Gérer l’hétérogénéité des élèves : des tours de magie

Gérer l’hétérogénéité des élèves : des tours de magie

 

-Des niveaux très variés…

Plusieurs niveaux, autant de fois plus d’activités et de choses à gérer…

En effet, j’ai pu constater dès les premiers cours que les apprenantes ont des

besoins d’apprentissages qui s’étendent vraiment à tous les niveaux de maîtrise de la langue, des savoirs de base aux niveaux les plus pointus.

Généralement, deux groupes se profilaient entre les mois d’octobre 2016 et de mars 2017.

 

Le premier type d’apprenantes : besoin d’apprendre à lire les lettres et à écrire les lettres de l’alphabet. Certaines, d’ailleurs, ont énormément de mal à comprendre le français à l’oral et ne peuvent s’empêcher de passer par leur langue maternelle pour comprendre les consignes, les mots, déchiffrer … C’est difficile. C’est normal, mettons-nous à leur place. Du coup, plusieurs choses à gérer, et surtout leur manque d’indépendance dans les cours. J’y ai réfléchi plusieurs semaines, entre les cours, pendant les cours, pour aboutir à une foule de jeux, activités avec des lettres en bois, des ardoises, des mots à copier, à former, des tours de magie. Oui, nous faisons de la magie le vendredi ! Par exemple, le mot chine se transforme en chien. Le mot spot = stop = pots = pot = post = psot = > même si ça ne veut pas toujours dire quelque chose on parvient à reconnaître les lettres et les sons qu’elles émettent lorsqu’on les prononce.

Attention, les progrès sont gigantesques, lorsque je vois par exemple combien les élèves s’appliquent à écrire dans leurs cahiers des lettres toutes petites.

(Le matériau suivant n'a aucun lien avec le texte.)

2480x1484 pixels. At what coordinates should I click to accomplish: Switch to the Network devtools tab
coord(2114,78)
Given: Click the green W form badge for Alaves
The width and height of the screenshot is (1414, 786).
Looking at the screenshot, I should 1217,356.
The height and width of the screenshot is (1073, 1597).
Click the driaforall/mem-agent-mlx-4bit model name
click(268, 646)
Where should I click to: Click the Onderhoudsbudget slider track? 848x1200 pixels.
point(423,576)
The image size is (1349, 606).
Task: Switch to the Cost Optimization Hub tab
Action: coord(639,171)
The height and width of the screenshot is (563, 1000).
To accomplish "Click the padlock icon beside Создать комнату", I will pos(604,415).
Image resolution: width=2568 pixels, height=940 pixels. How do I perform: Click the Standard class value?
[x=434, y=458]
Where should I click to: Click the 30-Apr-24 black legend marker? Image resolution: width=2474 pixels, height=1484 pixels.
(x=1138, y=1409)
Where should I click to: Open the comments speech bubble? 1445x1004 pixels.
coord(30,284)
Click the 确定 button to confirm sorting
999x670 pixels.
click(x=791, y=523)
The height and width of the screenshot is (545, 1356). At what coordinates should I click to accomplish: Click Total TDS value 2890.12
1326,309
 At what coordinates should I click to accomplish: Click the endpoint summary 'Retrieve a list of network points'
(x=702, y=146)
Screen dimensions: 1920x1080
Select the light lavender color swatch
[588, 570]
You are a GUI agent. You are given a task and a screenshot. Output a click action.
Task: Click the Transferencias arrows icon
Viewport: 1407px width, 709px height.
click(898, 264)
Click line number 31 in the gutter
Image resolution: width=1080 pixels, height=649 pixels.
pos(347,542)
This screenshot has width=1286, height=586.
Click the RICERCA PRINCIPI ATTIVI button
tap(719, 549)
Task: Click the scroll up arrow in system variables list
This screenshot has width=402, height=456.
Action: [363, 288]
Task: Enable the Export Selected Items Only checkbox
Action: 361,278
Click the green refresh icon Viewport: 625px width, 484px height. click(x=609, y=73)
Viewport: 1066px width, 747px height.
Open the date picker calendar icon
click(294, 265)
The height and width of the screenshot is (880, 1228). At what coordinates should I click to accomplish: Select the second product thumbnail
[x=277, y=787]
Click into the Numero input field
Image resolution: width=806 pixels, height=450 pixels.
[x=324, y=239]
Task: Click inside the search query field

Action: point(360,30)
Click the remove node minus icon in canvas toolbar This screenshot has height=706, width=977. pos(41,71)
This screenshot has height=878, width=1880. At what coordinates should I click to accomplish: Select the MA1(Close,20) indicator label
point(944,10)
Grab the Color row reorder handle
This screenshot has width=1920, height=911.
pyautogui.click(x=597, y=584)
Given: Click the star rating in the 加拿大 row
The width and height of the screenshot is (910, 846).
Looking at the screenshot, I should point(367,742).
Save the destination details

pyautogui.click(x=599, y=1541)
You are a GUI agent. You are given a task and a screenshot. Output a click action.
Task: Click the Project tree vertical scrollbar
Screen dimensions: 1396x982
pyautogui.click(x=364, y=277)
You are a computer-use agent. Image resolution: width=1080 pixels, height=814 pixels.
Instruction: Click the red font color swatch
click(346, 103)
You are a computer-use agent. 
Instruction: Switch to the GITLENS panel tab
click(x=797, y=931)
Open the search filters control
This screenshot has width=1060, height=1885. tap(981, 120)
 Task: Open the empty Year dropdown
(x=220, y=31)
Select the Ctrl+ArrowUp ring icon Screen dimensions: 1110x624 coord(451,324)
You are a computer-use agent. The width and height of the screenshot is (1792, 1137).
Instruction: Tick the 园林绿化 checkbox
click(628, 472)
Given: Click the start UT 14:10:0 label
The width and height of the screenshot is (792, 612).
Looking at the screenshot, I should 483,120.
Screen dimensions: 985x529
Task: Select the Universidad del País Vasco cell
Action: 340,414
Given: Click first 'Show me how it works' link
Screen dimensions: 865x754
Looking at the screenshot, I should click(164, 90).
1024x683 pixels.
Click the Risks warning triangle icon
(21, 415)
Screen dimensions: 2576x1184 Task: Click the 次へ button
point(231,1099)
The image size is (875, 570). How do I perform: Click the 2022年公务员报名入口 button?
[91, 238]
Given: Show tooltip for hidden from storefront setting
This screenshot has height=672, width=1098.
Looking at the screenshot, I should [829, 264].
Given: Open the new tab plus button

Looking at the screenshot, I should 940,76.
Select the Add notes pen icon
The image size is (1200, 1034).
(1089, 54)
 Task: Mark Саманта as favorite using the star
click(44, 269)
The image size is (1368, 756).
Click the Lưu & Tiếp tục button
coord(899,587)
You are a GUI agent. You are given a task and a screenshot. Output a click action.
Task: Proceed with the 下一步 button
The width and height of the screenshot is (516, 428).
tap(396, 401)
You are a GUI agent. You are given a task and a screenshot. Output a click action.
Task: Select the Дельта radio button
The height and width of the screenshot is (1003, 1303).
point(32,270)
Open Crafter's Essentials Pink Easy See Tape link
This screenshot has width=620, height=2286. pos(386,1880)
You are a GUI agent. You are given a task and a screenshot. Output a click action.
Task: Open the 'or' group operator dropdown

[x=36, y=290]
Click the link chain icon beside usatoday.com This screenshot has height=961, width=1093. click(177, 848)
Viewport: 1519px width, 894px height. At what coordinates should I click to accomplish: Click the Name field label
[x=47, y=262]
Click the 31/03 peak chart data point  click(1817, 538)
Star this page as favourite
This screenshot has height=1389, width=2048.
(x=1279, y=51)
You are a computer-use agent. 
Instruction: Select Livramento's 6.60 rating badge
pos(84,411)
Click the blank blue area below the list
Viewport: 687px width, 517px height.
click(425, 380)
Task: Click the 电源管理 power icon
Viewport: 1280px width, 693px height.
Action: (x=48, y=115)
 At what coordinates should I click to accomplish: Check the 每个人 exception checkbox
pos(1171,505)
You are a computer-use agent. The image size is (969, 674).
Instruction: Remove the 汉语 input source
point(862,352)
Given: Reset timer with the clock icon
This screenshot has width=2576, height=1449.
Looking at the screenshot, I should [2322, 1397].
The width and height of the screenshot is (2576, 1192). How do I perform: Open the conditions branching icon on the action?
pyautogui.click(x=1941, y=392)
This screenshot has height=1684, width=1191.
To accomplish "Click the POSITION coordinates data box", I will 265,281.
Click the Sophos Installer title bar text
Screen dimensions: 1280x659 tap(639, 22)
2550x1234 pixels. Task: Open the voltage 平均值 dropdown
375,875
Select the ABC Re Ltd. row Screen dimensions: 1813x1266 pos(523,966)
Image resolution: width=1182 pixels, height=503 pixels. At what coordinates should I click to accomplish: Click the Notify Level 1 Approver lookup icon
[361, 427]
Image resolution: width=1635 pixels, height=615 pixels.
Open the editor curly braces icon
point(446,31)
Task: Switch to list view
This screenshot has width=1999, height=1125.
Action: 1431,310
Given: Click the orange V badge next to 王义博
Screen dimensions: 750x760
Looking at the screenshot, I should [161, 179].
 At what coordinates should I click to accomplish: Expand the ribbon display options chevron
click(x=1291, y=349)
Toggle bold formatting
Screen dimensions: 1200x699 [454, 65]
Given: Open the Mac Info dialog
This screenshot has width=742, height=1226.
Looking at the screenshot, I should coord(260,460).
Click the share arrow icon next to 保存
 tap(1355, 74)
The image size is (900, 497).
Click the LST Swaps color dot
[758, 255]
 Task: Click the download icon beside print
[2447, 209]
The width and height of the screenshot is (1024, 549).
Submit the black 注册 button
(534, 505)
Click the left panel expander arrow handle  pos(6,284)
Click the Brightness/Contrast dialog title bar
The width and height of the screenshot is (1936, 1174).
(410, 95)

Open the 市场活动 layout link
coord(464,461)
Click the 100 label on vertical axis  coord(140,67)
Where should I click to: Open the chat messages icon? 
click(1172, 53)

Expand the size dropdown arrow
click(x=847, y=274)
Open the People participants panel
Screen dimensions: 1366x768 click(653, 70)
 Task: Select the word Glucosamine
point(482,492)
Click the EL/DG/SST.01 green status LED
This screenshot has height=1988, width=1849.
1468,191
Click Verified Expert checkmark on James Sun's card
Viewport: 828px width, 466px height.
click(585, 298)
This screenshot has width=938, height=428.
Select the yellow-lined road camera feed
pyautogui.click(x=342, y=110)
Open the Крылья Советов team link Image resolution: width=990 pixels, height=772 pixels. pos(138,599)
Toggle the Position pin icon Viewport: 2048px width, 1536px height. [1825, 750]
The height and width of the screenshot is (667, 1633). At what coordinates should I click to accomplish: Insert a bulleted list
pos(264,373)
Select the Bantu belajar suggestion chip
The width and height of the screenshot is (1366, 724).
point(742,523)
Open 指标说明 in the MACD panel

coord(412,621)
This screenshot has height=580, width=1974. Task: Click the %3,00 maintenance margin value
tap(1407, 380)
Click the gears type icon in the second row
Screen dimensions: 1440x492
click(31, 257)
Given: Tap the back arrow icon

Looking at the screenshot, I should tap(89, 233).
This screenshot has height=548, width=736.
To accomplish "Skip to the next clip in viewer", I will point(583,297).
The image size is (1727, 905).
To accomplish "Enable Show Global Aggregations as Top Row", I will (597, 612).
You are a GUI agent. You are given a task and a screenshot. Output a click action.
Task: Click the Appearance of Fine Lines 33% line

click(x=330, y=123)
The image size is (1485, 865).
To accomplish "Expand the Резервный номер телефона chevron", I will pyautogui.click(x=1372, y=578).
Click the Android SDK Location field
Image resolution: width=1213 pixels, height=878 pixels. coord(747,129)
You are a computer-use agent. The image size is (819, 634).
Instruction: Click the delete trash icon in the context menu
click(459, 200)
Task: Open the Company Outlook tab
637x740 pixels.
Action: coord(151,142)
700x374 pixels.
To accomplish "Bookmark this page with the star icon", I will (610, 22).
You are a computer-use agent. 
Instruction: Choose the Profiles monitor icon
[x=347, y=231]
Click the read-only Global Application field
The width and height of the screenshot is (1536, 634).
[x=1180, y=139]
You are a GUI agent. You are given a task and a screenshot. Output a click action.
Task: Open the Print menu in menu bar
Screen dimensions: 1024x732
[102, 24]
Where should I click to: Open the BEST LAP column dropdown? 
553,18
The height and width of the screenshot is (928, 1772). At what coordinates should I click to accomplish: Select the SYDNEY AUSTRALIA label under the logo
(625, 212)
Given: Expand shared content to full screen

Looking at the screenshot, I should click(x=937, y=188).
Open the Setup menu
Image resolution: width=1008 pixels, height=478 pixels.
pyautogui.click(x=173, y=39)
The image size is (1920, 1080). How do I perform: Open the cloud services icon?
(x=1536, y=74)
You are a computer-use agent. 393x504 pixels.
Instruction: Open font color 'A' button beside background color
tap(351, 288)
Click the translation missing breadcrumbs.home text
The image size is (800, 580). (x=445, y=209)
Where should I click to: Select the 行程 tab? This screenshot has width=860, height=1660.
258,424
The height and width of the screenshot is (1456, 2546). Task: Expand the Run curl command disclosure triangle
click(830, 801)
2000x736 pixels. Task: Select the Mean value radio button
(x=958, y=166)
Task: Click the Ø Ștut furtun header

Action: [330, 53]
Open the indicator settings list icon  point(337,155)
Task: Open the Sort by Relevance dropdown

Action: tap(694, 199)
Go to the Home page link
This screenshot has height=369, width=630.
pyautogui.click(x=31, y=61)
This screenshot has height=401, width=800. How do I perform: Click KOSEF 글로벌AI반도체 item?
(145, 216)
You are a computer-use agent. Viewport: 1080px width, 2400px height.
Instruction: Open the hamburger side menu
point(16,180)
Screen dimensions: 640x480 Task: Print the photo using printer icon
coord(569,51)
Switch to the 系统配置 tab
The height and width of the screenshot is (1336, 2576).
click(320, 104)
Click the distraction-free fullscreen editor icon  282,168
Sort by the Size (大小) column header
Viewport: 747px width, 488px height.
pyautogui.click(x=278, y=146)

Une des apprenantes, que j’affectionne particulièrement car elle est là depuis le tout début, qu’elle emmène toujours son grand sourire et ses yeux bleus qui s’ouvrent grand lorsqu’elle parvient à comprendre ce qu’elle lit… Elle me dit en aparté, « vous savez j’ai travaillé cette semaine ! –ah oui ? –oui, j’ai fait des lettres avec ma fille ! » et émue presque aux larmes je la félicite pour toute la progression accomplie… elle écrit ! Et très bien, même. Sans transpercer son cahier, ni graver des lettres dans la table ^^ et elle ferme ses bouchons de feutres quoi qu’il advienne.

D’autres personnes se sont rajoutées en cours d’année avec le bouche-à-oreilles. L’une d’elle paraît un peu triste, un peu complexée de ce décalage, je fais tout pour gérer son petit moral ou sa timidité… je la complimente et lui donne des mots simples à constituer grâce aux lettres que je dispose devant elle. Ces lettres sont là, il faut essayer de les reconnaître, de les mélanger pour obtenir le mot demandé. Avec l’aide d’une voisine de table (et voisine en réalité) la magie opère. Parfois, elle met du temps, parfois, c’est juste brutal, ça vous tombe dessus et je ne peux m’empêcher de me dire « ces dames sont formidables ».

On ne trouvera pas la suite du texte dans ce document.